I was shocked, but not necessarily surprised, to learn from the Telegraph that theft has effectively been decriminalised across two thirds of England and Wales’ neighbourhoods. And that in at least half of our countries’ neighbourhoods, not one personal, bike or vehicle theft was solved. Harvey Redgrave, a former No 10 adviser and chief executive of crime consultancy Crest Advisory, is quoted as saying: ‘We are at a point where many will start to wonder if calling the police is worth the effort and criminals will be left emboldened’.
Chief Constable Amanda Blakeman of the National Police Chiefs’ Council, claims they are: ‘doing their part, working together to make sure we improve the experience of those affected by these devastating crimes.’ What does ‘doing their part’ mean? Are the police no longer responsible for fighting crime? Likewise ‘improve the experience’. Surely the object is to solve crime not make us feel better about it? If they see themselves in this diminished managerial way, and regard victims as little more than dissatisfied customers, it is right to ask what has gone wrong with policing. Police in Maryport, a seaside town in Cumbria, report a near halving of anti-social-behaviour since re-introducing local ‘beat’ policing. Perhaps this old fashioned approach is worth revisiting. But it’s not enough.
I wrote about Mizzy quite recently. Remember him and his few days of infamy culminating in an interview with Piers Morgan? He came to briefly embody the recurrent problem of anti-social behaviour. But only a few months before the TikTok panic, the government announced its intention to ban nitrous oxide i.e., the laughing gas canisters littering our parks. And nobody took it seriously. Admittedly, as commentators rightly argued, this ‘legal high’ posed no danger to the young people involved. Still, I couldn’t help but feel they were indifferent to what young people get up to and what locals might think about their public places being treated in this way.
The problem of knife crime in the UK, particularly in London, raises similar concerns.
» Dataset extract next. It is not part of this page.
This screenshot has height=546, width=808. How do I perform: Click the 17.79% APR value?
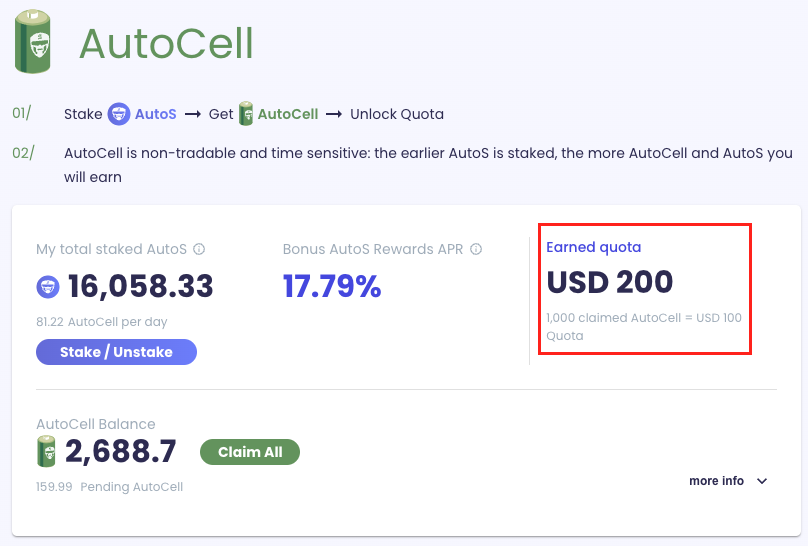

While we might expect the police to be dealing with this much more effectively than they are - and I go into this more here - there are surely questions to be asked about how this problem has emerged in the affected communities. Darren Rodwell, leader of Barking and Dagenham Council, has threatened to evict the parents of young people involved in knife crime. ‘Everyone must play their part in stopping these crimes’ he has said. ‘As parents, it is up to us to know where our children are, and that we play an active role.’ Whatever you think of his solution - and I have my reservations - he is surely right.
Anti-social behaviour, while a problem, is obviously not as serious as knife crime. One might even ask how useful the idea of anti-social behaviour is in the first place. It is reported that King Charles’ Strand, St James and Mayfair neighbourhood is the most blighted in the country with 370 incidents per 1,000 residents. That’s well ahead of Swansea Central, the anti-social behaviour capital of Wales (79 incidents per 1,000 residents). Research commissioned by the Home Office found that the biggest impacts of anti-social behaviour were ‘annoyance’ (56%) and anger (42%). Shouldn’t we be dealing with these kinds of encounters ourselves?
I think so, but the political class has something else in mind. Shadow Justice Secretary Steve Reed, talking about the opposition’s anti-crime policies, says victims should be empowered to decide what unpaid work offenders undertake. They should also sit on so-called community payback boards, and Labour are proposing ‘respect orders’ to target repeat offenders. The current government, perhaps under pressure from a Labour administration in waiting, has announced that vandals will be required to repair the damage they have caused within two days of receiving an Order.
Not only is the policy-thinking, however ‘involving’, performatively punitive in its orientation. It’s therapeutic too. As well as promising to put more police and police community support officers (PCSOs) on the streets, Labour has sourced the problem of anti-social behaviour to ‘trauma in early years’. Not a new idea, or a particularly good one. But, in the absence of any broader thinking about how to fix what is a social problem, the opposition are left with supposedly targeting toddlers before they turn troublesome.
They’re not alone in putting people on the couch - offenders and communities both. According to the chief executive of charity Victim Support, Diana Fawcett: ‘Anti-social behaviour is often thought of as low level but it can actually have a devastating impact, destroying people’s sense of safety, taking a huge toll on their mental health and massively disrupting their day to day lives.’ Or is it more that a growing sense of unease, fragility and anxiety has predisposed people to becoming or seeing themselves as victims?
How do we deal with the decline in civility in our public spaces? Perhaps the problem is not so much out of control young people as anxious, anti-social, indifferent adults. Whether out of fear, or because we don’t see other people’s children as our responsibility, we just don’t get involved anymore. That has to change. I long for the socially responsible grumpy old neighbour of my childhood, who would shout at us for trampling over his neat grass verge. Where have these people gone?